Gezi Parkı direnişi, salt Gezi Parkı için yapılmıyor. Bu dayanışma, bu direnç, siyasetin ötesinde bir durum.
Salı akşamı Gezi Parkı, olması gerektiği gibiydi. Rengarenk çadırlar kurulmuş, 600-700 kişi toplanmış, şarkılarla, türkülerle “Taksim bizim” diyerek biraraya gelmişti.
Gündüz, bir avuç insanın polise ve yıkıma direndiği, biber gazı ve hüzünle kaplanan alan, akşam panayır havasındaydı… Sivillerse köşede bekleyerek bu neşeli kalabalığı fişlemekle meşguldu. Bir dostum, basbayağı “Bunlar AKP karşıtları” diye parmakla gösterildiğine şahit olmuş. Jammer’lar bir yerlerde olmalı, zira ne telefon çekiyor, ne tweet atılıyor.

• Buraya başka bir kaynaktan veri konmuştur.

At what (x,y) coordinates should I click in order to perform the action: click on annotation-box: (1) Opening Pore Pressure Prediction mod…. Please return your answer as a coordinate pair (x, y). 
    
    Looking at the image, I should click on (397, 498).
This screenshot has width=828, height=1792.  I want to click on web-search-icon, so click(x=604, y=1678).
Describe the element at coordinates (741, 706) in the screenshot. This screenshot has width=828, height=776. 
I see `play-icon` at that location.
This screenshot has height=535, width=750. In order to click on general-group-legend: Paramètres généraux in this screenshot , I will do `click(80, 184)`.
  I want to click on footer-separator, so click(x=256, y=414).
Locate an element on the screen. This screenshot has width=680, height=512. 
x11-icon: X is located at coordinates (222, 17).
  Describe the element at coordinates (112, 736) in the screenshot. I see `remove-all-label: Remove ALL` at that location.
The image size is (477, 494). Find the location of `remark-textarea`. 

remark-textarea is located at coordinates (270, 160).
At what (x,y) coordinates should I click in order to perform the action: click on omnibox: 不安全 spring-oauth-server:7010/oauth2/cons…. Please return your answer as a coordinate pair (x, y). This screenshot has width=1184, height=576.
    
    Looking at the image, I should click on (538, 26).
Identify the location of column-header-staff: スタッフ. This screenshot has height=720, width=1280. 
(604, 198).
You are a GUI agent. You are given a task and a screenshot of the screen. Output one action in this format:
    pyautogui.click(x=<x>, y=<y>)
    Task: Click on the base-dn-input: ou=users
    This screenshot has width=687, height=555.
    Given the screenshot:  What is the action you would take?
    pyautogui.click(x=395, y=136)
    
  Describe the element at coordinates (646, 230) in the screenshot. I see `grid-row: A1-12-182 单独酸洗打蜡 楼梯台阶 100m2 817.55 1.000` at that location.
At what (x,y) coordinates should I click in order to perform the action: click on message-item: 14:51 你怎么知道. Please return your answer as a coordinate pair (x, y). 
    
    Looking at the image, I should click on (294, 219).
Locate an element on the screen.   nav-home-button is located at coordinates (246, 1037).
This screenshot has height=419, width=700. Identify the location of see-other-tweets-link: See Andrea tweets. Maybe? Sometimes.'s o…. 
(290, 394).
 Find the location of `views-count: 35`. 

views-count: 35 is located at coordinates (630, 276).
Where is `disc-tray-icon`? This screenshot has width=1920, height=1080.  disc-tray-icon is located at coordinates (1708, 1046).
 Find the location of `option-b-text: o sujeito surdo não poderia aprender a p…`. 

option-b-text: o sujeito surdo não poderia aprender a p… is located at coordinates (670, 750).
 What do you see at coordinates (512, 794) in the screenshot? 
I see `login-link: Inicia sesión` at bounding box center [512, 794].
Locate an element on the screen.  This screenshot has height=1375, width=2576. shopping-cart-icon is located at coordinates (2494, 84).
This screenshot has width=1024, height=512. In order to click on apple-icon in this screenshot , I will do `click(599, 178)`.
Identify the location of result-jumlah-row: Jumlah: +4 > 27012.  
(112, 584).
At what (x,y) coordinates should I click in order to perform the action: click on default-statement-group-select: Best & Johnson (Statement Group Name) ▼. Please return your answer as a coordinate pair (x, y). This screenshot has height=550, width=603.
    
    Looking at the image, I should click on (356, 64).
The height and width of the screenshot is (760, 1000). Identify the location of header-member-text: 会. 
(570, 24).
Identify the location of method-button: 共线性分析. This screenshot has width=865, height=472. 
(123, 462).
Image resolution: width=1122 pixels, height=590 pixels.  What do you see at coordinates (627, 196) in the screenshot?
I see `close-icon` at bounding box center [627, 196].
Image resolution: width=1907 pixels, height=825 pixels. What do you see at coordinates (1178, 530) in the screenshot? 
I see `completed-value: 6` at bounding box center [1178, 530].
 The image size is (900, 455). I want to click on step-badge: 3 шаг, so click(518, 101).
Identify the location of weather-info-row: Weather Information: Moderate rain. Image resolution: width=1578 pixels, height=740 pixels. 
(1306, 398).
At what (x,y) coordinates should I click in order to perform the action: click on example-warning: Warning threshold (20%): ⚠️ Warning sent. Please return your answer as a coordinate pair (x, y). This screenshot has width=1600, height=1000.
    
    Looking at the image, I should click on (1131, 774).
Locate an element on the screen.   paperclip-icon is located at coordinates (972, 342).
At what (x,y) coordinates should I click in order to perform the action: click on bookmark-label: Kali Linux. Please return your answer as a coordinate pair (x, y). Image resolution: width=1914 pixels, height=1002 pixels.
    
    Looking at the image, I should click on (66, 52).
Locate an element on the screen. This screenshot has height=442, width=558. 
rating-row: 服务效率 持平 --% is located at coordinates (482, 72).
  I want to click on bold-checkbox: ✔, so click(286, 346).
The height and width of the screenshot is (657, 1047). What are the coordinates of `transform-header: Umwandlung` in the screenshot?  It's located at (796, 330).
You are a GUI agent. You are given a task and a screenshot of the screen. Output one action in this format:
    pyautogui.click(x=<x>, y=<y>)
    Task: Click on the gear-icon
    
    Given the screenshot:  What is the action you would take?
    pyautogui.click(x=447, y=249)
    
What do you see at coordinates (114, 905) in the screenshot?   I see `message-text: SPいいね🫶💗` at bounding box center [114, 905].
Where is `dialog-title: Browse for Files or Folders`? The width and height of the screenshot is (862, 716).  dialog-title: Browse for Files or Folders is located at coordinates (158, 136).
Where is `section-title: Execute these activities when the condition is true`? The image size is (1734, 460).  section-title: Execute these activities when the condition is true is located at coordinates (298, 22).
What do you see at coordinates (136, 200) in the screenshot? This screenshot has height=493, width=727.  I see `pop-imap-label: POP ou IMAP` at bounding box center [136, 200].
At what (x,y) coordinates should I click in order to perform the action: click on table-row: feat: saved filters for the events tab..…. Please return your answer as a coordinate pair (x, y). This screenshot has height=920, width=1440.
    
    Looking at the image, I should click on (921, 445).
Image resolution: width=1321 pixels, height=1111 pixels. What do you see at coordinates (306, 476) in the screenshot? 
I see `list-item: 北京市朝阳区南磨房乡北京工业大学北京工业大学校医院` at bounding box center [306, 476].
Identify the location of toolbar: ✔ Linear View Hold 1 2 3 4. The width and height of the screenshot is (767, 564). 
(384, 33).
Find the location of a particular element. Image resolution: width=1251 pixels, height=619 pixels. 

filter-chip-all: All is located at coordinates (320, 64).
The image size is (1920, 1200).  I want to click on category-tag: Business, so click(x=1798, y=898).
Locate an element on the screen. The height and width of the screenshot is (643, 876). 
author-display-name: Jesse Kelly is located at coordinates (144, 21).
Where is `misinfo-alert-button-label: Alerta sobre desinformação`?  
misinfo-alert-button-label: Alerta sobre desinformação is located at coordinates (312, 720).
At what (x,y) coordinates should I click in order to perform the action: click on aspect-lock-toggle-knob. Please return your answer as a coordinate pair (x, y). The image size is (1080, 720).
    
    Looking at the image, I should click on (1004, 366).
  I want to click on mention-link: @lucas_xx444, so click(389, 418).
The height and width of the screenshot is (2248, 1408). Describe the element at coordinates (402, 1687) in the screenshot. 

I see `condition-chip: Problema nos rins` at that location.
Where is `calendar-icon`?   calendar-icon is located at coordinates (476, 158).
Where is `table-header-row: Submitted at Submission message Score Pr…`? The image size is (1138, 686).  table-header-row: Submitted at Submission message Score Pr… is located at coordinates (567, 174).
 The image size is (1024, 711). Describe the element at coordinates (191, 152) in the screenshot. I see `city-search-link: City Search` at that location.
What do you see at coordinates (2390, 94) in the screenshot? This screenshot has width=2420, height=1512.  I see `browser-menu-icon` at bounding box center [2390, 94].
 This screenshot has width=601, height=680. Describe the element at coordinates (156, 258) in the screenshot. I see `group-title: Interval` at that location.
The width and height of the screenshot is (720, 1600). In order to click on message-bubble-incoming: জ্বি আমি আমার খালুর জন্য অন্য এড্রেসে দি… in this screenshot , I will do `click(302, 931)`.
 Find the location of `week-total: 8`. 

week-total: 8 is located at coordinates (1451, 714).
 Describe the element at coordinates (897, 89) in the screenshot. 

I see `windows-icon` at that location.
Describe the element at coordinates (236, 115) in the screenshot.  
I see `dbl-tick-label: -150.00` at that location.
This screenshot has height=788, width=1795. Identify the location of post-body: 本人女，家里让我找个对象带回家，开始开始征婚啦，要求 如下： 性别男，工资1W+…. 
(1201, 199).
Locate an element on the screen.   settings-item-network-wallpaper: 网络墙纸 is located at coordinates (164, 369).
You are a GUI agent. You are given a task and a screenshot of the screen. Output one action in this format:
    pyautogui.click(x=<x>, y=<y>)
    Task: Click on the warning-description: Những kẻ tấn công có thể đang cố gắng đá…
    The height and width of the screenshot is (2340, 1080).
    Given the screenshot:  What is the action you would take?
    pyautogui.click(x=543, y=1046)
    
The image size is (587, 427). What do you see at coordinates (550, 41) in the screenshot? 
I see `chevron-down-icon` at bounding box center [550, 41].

Ne gam! Halaylar çekildi, Karadeniz havaları oynandı… Köfteciler, çaycılar servis yaptı. Sanki eylem yeri değil, Açıkhava konseri öncesi gibiydi Gezi. Ve zaten, gelenler de konser kitlesiydi.
Umarım bugün, yarın ve sonrasında aynı hava devam eder… Ama Gezi Parkı’ndaki usulsüz, kanunsuz yıkımdan öyle kolay vazgeçeceklerini sanmayın. Çünkü ne kültür, ne şehir, ne de demokratik hak umurlarında.
Sinsice bekleyecekler… Taksim tepkisi dinmeye yüz tutunca, yine bir gece yarısı fütursuzca saldıracaklar. Öğrencilerin final zamanı, kolay gelemeyecek kimse… Eh Haziran da geldi, yavaş yavaş burada toplanacak kitle tatile kaçar. Hesap bu olacak. Tıpkı Emek’te yaptıkları gibi, fırsatını bulduklarında kazmaları, kepçeleri indiriverecekler.
Çünkü ne sivil haklar, ne kentlilik, ne de gelecek umurlarında… Doğaymış, ağaçmış, bunlar zaten ‘gereksiz ayrıntılar’! Varsa yoksa satış. Varsa yoksa para. Varsa yoksa inşaat. Sadece varlıklı kesimlerin, zengin turistlerin faydalanabileceği alanlar yaratmak önemli olan. Gerisini tık bir betona, olsun bitsin!
Bir başka dostum, dehşet içinde şöyle diyor: “Şuraya bakar mısın? Normal bir kentte, tartışılması bile gerekmeyecek şeyler için toplanıyoruz. Parkı, sinemayı, garı, iskeleyi yıkmasınlar diye uğraşıyoruz…”
Haydarpaşa’yı alenen “Para kazanacağız” diye kapatıp kiraladılar. Emek’i yıkarken gerekçe “Fareler dolaşıyor” idi. Gezi Parkı’ndaki bahaneyse “Transseksüeller yeri” olması!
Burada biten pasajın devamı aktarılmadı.